▶ [Aim of the exercise]: Reproduce the material between the line holding "Navigate back using the blue back arrow" and the line holding "will pyautogui.click(x=1009, y=102).", inclusive, with the requests kept. Shift every coordinate in the answers by -18.

==== Available data ====

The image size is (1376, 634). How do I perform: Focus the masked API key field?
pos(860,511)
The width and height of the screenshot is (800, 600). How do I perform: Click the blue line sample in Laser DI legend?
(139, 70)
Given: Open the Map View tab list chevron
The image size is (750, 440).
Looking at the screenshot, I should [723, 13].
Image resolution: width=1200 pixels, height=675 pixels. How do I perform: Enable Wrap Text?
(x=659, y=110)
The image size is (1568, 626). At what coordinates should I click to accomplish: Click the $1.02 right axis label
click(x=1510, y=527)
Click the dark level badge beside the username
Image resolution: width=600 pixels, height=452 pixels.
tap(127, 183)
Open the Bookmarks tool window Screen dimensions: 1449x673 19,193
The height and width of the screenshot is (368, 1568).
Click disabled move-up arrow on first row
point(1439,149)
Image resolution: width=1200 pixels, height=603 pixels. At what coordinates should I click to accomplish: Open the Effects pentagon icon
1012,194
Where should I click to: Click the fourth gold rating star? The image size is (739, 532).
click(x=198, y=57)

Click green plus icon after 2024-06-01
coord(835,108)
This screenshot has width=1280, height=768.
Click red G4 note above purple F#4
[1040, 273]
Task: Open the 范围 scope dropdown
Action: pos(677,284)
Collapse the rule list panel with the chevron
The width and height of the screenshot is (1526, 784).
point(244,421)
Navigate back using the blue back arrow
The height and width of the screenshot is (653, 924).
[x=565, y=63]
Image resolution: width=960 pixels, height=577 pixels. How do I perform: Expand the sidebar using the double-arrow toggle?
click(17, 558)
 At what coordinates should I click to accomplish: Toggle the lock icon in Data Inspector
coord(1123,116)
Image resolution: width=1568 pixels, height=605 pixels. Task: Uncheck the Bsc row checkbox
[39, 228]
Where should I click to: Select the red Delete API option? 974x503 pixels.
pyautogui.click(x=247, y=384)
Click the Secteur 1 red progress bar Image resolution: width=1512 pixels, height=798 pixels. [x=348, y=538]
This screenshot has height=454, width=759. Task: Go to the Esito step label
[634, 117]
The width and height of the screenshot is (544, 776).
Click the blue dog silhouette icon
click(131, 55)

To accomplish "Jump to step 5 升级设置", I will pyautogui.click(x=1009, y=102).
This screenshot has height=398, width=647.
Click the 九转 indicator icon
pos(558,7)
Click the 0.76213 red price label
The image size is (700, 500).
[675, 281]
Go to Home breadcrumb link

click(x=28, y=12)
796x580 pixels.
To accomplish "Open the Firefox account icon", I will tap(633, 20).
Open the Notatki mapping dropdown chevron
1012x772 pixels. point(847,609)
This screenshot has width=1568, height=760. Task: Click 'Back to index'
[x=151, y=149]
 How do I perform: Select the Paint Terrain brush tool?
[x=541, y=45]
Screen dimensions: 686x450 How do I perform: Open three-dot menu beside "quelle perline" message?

====

▶ [Solution to this problem]:
Navigate back using the blue back arrow
The height and width of the screenshot is (653, 924).
[x=547, y=45]
Image resolution: width=960 pixels, height=577 pixels. How do I perform: Expand the sidebar using the double-arrow toggle?
click(-1, 540)
 At what coordinates should I click to accomplish: Toggle the lock icon in Data Inspector
coord(1105,98)
Image resolution: width=1568 pixels, height=605 pixels. Task: Uncheck the Bsc row checkbox
[21, 210]
Where should I click to: Select the red Delete API option? 974x503 pixels.
pyautogui.click(x=229, y=366)
Click the Secteur 1 red progress bar Image resolution: width=1512 pixels, height=798 pixels. [x=330, y=520]
This screenshot has height=454, width=759. Task: Go to the Esito step label
[616, 99]
The width and height of the screenshot is (544, 776).
Click the blue dog silhouette icon
click(113, 37)

To accomplish "Jump to step 5 升级设置", I will pyautogui.click(x=991, y=84).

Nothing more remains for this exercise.